• TEXTO FORNECIDO:
_ _ _ _ _ _ _

Ela afirmou que o grupo de amigos ganhou de presente um saco de farinha branca da mãe desta conhecida brasileira e, com eles, os quatro decidiram fazer arepas e vender no sinal para conseguir dinheiro e procurar trabalho. Depois de um tempo, foram comercializados outros doces, como bolos e brigadeiros, além de trabalhos como capinar quintal e descarregar produtos.

“Nós começamos a fazer coisas que jamais na vida nós tínhamos feito, porque chegamos aqui e não conhecíamos ninguém, não sabíamos o idioma. Assim, tivemos que fazer qualquer coisa”, disse Sindra. Com o pouco dinheiro que foi arrecadado, os amigos alugaram um apartamento no bairro Mecejana. “Nós não tínhamos nada, nenhum móvel, era só a casa. O dono do apartamento que alugava para gente ficou com pena de nós e nos emprestou um colchão”, disse.

Agora, Sindra trabalha como garçonete em uma distribuidora de bebidas e passou a morar com uma colega brasileira. Andersson trabalha como garçom em um restaurante de sopas. Parte do dinheiro arrecadado pelos dois é usada para ajudar a família dos jovens na Venezuela.

_ _ _ _ _ _ _

• TAREFAS:
(1) Transcreva o trecho do texto sobre Sindra que vai de "Agora, Sindra trabalha" até "jovens na Venezuela.", incluindo os dois extremos.
(2) Quais alimentos, segundo o texto sobre Sindra, o grupo de amigos vendeu? Liste todos.
(3) Dê continuidade ao texto sobre Sindra a partir da última frase apresentada.

_ _ _ _ _ _ _

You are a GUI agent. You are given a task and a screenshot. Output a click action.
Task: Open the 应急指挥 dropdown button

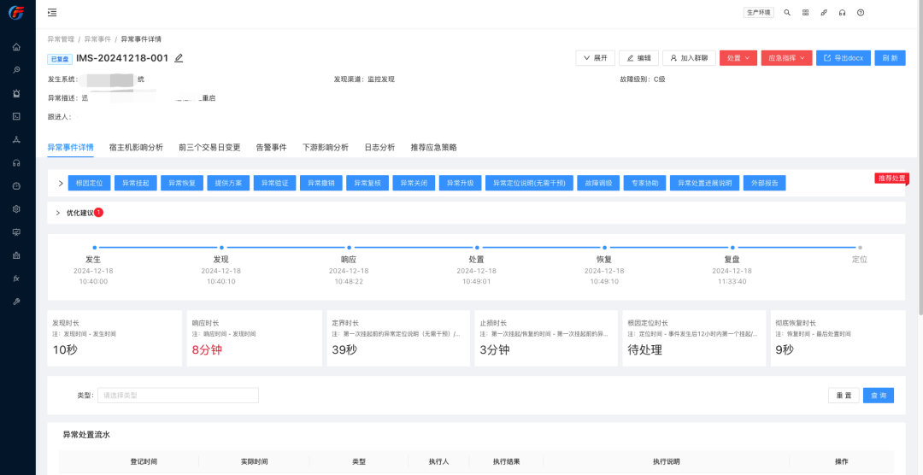(786, 58)
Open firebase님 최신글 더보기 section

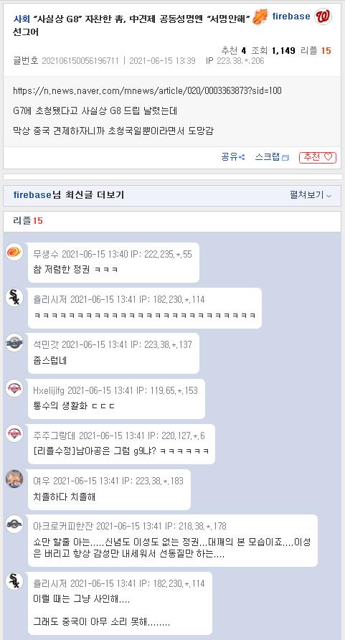(x=69, y=195)
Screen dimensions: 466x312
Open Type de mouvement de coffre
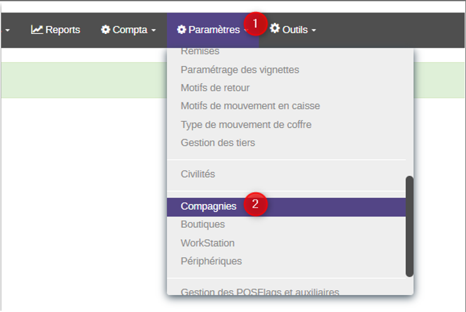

_ _ _ _ _ _ _

• SUAS RESPOSTAS:
(1)
Agora, Sindra trabalha como garçonete em uma distribuidora de bebidas e passou a morar com uma colega brasileira. Andersson trabalha como garçom em um restaurante de sopas. Parte do dinheiro arrecadado pelos dois é usada para ajudar a família dos jovens na Venezuela.

(2) arepas, bolos, brigadeiros

(3)
“É complicado, pois minha avó está em um estado delicado de saúde e não pode fazer viagens muito longas, então ainda não é possível. Eu não tenho como ajudar eles o quanto eu quero, não tenho condições para trazer eles para cá. Mas, quando eu posso, eu ajudo. Única coisa que eu posso fazer é enviar medicamento e comida, mas, na última vez, eu enviei muita coisa e só chegaram algumas coisas para o meu cachorro.

Roubaram tudo. Agora, eu mando dinheiro e, quando der, vou lá visitar”, informou a venezuelana.

Andersson também envia dinheiro para os seus familiares, mas acredita que não há chance de que os pais venham morar no Brasil. “Eles moram em um sítio e costumam ficar muito por lá. Meu pai é aposentado e minha mãe cultiva muitas coisas e vende na cidade, então, vir para cá seria muito difícil para eles”, disse.

ASSÉDIO – A venezuelana disse que um dos pontos negativos na experiência de ter vindo ao Brasil é o assédio sofrido por ela. Segundo afirmou, muitos homens a abordam agressivamente quando descobrem que ela é venezuelana. “Existem muitas meninas que estão aqui trabalhando como prostitutas. E como sou venezuelana, as pessoas acham que eu também trabalho como prostituta, tipo perto da Feira do Passarão. Então, isso não é legal. Sou abordada na rua, no supermercado, em qualquer lugar. Tem muitas meninas, mas nem todo mundo é assim. É como os brasileiros, nem todo mundo é assim”, afirmou.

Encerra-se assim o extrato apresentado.